• Material:
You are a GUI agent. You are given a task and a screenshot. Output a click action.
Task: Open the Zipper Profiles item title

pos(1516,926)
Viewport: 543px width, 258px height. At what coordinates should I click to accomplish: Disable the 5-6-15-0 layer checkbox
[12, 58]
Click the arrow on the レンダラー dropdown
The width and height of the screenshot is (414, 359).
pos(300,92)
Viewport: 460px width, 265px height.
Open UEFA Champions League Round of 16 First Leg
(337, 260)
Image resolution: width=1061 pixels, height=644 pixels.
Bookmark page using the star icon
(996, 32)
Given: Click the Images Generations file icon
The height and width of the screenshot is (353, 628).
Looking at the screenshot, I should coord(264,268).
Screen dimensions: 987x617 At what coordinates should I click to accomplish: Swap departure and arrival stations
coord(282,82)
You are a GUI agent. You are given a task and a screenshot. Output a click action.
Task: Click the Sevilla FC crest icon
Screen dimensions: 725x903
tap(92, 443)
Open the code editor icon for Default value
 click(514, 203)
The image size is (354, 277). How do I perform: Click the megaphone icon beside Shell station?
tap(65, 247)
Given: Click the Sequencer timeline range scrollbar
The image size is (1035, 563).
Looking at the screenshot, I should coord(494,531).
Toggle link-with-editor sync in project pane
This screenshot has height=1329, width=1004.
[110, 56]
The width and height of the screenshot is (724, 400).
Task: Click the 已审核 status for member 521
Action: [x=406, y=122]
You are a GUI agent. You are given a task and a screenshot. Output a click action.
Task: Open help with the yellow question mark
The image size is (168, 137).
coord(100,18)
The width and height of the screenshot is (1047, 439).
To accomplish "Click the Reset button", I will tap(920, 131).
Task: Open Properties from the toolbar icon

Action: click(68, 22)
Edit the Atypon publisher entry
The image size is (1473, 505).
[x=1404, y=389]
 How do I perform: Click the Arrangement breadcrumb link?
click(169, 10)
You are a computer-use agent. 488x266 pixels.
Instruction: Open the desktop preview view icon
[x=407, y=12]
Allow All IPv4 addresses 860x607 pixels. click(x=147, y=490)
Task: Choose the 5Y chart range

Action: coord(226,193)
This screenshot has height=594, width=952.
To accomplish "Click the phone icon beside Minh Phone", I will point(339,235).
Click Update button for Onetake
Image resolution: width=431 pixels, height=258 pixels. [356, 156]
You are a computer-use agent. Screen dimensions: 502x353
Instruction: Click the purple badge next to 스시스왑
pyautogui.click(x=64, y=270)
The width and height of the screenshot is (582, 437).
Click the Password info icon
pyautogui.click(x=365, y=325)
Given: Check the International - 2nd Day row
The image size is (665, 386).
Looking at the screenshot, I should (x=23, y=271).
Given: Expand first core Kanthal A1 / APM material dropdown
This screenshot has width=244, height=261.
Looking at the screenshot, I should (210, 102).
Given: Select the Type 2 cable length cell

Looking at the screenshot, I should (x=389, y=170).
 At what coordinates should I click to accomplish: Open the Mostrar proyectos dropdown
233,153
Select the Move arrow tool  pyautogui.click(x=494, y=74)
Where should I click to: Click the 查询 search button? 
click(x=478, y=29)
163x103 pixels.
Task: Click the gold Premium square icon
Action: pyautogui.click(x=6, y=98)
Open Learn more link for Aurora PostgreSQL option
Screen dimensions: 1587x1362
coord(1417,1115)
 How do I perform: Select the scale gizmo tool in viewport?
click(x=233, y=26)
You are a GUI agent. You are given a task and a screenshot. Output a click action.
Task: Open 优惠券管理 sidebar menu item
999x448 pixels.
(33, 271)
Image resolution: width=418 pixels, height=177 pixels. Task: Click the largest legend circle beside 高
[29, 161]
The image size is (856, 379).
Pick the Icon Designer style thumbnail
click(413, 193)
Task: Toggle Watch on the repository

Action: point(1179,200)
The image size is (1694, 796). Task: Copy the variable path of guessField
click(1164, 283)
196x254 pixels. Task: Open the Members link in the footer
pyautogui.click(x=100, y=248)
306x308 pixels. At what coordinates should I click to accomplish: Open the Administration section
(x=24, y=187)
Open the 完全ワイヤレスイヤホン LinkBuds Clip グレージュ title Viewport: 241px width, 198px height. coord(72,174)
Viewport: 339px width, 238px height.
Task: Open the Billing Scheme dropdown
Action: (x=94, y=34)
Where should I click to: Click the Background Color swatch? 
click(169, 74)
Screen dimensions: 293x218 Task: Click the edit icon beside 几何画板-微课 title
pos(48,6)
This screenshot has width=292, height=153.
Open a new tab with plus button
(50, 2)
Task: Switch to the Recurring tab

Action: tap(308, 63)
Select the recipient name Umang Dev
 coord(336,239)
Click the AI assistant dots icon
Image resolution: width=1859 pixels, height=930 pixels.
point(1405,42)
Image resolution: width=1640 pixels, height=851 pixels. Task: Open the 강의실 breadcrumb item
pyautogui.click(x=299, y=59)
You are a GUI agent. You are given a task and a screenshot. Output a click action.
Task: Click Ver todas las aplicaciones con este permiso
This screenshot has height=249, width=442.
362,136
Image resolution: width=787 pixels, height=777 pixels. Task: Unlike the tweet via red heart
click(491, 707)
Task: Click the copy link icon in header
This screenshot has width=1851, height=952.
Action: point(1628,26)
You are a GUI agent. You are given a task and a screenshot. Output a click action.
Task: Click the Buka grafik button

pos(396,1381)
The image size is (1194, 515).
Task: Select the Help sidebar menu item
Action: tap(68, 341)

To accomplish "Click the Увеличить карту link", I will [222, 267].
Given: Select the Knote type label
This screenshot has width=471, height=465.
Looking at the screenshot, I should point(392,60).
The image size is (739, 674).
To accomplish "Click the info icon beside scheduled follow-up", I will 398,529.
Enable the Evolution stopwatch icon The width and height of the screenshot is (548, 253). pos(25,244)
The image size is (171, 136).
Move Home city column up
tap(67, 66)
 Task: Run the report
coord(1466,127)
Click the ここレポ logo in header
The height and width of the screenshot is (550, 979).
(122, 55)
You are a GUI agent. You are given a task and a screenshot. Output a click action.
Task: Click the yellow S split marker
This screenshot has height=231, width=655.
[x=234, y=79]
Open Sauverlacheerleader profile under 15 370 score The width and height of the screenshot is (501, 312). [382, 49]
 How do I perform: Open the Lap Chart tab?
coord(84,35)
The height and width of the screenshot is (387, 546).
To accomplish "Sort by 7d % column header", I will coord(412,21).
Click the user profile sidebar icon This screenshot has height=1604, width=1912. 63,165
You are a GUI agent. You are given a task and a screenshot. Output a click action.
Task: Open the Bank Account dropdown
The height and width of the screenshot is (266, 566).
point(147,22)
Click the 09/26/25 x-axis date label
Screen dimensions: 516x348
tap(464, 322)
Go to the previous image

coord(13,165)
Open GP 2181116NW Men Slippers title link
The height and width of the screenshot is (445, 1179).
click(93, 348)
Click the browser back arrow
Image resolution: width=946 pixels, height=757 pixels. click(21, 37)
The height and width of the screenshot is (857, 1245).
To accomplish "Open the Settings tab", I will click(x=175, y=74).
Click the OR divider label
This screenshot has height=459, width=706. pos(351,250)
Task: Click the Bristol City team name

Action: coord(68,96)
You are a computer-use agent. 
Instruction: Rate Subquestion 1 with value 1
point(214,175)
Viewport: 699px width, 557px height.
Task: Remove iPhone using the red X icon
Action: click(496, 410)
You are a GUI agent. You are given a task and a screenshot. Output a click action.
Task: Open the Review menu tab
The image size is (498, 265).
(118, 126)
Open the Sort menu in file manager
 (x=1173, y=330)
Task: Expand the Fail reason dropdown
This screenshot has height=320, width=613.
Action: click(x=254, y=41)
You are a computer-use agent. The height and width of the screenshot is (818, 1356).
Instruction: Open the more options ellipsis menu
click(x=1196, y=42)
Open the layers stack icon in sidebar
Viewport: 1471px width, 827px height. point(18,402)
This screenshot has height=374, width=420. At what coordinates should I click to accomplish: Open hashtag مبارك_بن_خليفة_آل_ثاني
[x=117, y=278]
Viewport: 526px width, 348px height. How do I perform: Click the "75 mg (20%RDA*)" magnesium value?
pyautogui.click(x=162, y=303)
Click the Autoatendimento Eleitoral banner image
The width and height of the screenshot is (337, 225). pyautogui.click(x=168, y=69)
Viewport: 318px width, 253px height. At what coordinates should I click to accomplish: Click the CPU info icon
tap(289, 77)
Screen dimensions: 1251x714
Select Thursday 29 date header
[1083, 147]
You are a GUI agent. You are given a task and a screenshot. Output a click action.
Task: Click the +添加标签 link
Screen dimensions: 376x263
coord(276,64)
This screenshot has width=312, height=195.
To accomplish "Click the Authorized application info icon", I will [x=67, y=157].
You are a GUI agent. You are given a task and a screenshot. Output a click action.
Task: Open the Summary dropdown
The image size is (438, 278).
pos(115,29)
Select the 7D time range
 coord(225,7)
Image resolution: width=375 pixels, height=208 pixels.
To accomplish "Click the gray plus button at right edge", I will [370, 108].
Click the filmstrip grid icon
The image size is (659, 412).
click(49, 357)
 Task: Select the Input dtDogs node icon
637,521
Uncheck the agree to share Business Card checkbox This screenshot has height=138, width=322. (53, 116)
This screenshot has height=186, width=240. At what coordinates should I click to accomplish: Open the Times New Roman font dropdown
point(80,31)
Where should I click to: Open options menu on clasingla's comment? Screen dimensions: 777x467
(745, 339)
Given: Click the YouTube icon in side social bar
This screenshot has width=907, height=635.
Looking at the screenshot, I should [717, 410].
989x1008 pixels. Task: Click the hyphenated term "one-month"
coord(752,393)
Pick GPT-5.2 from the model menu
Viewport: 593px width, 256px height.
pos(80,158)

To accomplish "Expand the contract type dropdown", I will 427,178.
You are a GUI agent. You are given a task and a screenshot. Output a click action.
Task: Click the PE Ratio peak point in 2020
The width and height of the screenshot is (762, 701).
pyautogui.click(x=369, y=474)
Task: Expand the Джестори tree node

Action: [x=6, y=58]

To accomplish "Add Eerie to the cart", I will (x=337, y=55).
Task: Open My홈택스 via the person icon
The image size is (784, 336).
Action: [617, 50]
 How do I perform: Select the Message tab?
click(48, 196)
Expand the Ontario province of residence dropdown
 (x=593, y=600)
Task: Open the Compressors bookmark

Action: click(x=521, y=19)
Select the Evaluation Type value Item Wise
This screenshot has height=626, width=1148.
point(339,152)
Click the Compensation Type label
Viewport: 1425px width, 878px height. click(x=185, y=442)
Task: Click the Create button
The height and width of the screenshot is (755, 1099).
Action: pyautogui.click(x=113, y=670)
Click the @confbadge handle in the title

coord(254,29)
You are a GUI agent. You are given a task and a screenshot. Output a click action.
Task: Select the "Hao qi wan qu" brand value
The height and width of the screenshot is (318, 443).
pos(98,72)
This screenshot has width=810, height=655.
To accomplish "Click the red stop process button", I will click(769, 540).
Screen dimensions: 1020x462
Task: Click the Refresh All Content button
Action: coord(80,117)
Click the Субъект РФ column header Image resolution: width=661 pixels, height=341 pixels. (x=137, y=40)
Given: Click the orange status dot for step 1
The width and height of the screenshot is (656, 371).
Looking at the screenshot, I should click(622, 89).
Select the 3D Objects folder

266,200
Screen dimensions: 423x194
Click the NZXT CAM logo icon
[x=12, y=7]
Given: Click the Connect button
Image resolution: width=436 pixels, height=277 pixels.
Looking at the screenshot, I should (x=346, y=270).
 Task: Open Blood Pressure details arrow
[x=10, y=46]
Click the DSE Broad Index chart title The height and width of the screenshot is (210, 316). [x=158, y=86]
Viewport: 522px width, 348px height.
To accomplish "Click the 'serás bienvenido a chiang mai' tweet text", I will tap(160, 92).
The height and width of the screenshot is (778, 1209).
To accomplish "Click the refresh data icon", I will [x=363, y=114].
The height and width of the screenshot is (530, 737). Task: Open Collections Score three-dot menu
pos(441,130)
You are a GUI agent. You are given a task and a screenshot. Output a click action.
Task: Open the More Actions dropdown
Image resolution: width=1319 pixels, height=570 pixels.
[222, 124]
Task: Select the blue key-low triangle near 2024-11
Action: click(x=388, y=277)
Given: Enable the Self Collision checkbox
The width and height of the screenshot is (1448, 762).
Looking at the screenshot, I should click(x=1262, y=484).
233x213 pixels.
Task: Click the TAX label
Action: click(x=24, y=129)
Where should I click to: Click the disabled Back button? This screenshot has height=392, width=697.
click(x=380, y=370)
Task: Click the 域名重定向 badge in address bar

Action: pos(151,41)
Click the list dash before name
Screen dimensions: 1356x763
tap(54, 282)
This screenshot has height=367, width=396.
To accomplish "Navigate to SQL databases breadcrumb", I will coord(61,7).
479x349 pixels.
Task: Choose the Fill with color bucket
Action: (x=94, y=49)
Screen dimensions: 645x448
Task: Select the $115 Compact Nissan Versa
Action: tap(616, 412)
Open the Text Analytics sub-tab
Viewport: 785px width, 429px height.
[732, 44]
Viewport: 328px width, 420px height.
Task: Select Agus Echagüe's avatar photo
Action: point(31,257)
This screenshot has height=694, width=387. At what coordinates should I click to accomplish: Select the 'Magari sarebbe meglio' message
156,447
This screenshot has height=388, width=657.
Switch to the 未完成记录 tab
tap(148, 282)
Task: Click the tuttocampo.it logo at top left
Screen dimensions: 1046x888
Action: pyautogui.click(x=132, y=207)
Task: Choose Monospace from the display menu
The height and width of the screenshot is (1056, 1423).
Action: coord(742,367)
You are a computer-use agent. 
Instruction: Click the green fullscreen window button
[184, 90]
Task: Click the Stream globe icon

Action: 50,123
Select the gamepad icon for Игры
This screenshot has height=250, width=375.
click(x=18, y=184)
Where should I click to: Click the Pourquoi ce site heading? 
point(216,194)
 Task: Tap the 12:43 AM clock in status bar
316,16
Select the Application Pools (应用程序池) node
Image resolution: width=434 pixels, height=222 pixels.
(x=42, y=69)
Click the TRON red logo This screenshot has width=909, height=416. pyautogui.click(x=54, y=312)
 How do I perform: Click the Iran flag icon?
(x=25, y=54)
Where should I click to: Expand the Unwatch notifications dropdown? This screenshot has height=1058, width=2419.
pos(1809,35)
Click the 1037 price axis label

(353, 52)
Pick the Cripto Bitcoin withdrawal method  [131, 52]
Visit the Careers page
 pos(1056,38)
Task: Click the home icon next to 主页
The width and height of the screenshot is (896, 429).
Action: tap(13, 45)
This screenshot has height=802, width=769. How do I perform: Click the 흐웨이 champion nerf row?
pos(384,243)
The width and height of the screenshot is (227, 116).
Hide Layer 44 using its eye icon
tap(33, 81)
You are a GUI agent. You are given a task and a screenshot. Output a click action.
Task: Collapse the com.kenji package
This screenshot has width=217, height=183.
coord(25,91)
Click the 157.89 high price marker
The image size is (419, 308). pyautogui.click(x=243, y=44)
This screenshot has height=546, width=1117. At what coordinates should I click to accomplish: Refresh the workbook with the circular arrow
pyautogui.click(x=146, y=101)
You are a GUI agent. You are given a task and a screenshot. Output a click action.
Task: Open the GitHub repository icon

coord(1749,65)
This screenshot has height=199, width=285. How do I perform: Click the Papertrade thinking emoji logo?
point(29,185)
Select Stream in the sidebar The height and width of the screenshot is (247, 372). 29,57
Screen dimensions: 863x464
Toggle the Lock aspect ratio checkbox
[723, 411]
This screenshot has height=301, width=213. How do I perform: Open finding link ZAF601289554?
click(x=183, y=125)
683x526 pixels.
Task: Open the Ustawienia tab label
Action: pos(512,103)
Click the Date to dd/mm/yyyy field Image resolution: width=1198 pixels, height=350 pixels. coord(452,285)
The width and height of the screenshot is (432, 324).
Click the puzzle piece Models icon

• Instructions to follow: Identify every line in the data above that contains the word "arrow" and copy each of those lines.

• Solution to the exercise:
Click the arrow on the レンダラー dropdown
Select the Move arrow tool  pyautogui.click(x=494, y=74)
Click the browser back arrow
 Task: Open Blood Pressure details arrow
This screenshot has height=546, width=1117. At what coordinates should I click to accomplish: Refresh the workbook with the circular arrow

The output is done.